[[ Material supplied, beginning ]]
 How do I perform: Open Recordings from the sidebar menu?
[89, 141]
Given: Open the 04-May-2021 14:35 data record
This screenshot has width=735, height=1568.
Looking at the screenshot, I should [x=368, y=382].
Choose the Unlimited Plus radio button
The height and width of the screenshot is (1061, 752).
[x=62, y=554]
[[ Material supplied, end ]]
Write out an exact transcription of the line with "Given: Open the 04-May-2021 14:35 data record" and of each line after it; stop at the end of the records.

Problem solution.
Given: Open the 04-May-2021 14:35 data record
This screenshot has width=735, height=1568.
Looking at the screenshot, I should [x=368, y=382].
Choose the Unlimited Plus radio button
The height and width of the screenshot is (1061, 752).
[x=62, y=554]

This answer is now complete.